=== TEXT ===
⁂

= Arthur Paul Carmona =

American wrongfully convicted of armed robbery

Arthur Paul Carmona (February 5, 1982 – February 17, 2008) served more than two years in prison after being wrongfully convicted of two armed robberies on the basis of eyewitness testimony. His case took on prominence in the ongoing debate in the legal community over the reliability of eyewitness identification. After his release, he had become an activist for the wrongfully accused.

== Trial and conviction ==

Carmona was arrested in Costa Mesa, California, just days after his 16th birthday; he had no prior criminal record and steadfastly maintained his innocence. When eyewitnesses failed to identify Carmona, police retrieved a Lakers cap obtained from the getaway driver and placed the hat on Carmona's head. With the hat from the getaway driver placed on Carmona's head, the eyewitnesses finally said Carmona was the robber. During his interrogation with Irvine detectives, police repeatedly lied when they told Carmona that they had evidence—including videotape—proving that he had committed the robbery. A 33-year-old man who admitted being the driver in the robberies identified Carmona as his accomplice as part of a plea bargain. An investigator for Carmona later said the man recanted and said he had never met Carmona until they were arrested. Police never established a link between the two. No physical evidence linked him to the crimes, even though police recovered a handgun, a backpack and a getaway car used in the crimes.

== Appeal and exoneration ==

Starting several months after Carmona's October 1998 conviction, it was Nadia Maria Davis, an attorney and activist, who first took on and brought attention to his plight. Los Angeles Times columnist Dana Parsons wrote a series of columns that raised questions about the evidence and argued for a new trial. In January 2000, the law firm of Sidley & Austin (now called Sidley Austin) took on the case for free and in February persuaded the California Court of Appeal to order the lower court to hold a hearing on the new evidence. On August 22, 2000, Sidley attorney Deborah Muns-Park, along with James M. Harris, Robert Fabrikant, and Steve Ellis, convinced Orange County Superior Court Judge Everett Dickey that Carmona had been convicted of a crime he did not commit, and the judge ordered him released. Instead of apologizing for bad police work, overzealous prosecutors and Carmona's two years in state prison, Orange County District Attorney Tony Rackauckas told Carmona he was lucky to be walking free and blamed the media for ruining his case.

⁂

=== DATA BELOW ===
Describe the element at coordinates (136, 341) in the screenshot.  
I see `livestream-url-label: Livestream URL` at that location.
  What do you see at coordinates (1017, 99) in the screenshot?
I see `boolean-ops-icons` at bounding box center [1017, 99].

⁂

=== WORK REQUEST 1 ===
Please copy out the part of the Arthur Paul Carmona article that opens with the words containing "Arthur Paul Carmona (February" and closes with "the wrongfully accused.".
=== WORK REQUEST 2 ===
Carry the Arthur Paul Carmona article forward from its last sentence.
The lines after the Arthur Paul Carmona article are separate material.

=== WRITTEN ANSWER 1 ===
Arthur Paul Carmona (February 5, 1982 – February 17, 2008) served more than two years in prison after being wrongfully convicted of two armed robberies on the basis of eyewitness testimony. His case took on prominence in the ongoing debate in the legal community over the reliability of eyewitness identification. After his release, he had become an activist for the wrongfully accused.

=== WRITTEN ANSWER 2 ===
After getting out of jail, Carmona moved to San Diego and got a job installing carpet with his father. He also traveled with his mother, a paralegal, to Sacramento to meet with groups like the California Innocence Project, which seeks to free wrongfully convicted inmates in the state's prison system.

== Death ==
In the months leading up to his death, Carmona had been dividing his time between advocating on behalf of wrongfully convicted inmates in the California prison system and taking firefighting classes at Santa Ana College. On February 17, 2008, his cousin began a fight and Carmona had attempted to stop the fight; which led to him being chased by those his cousin were fighting with and hit by a car. An ambulance took him, unconscious, to Garden Grove Medical Center, where he was pronounced dead.

==See also==
- List of wrongful convictions in the United States

== Notes ==
1. Minsker, N: "OC Register", 2008.
2. Schou, N: "OC Weekly", 2006.
3. Berthelsen, C: "Los Angeles Times", 2008.
4. Schou, N: "OC Weekly", 2006.
5. Schou, N: "OC Weekly", 2008.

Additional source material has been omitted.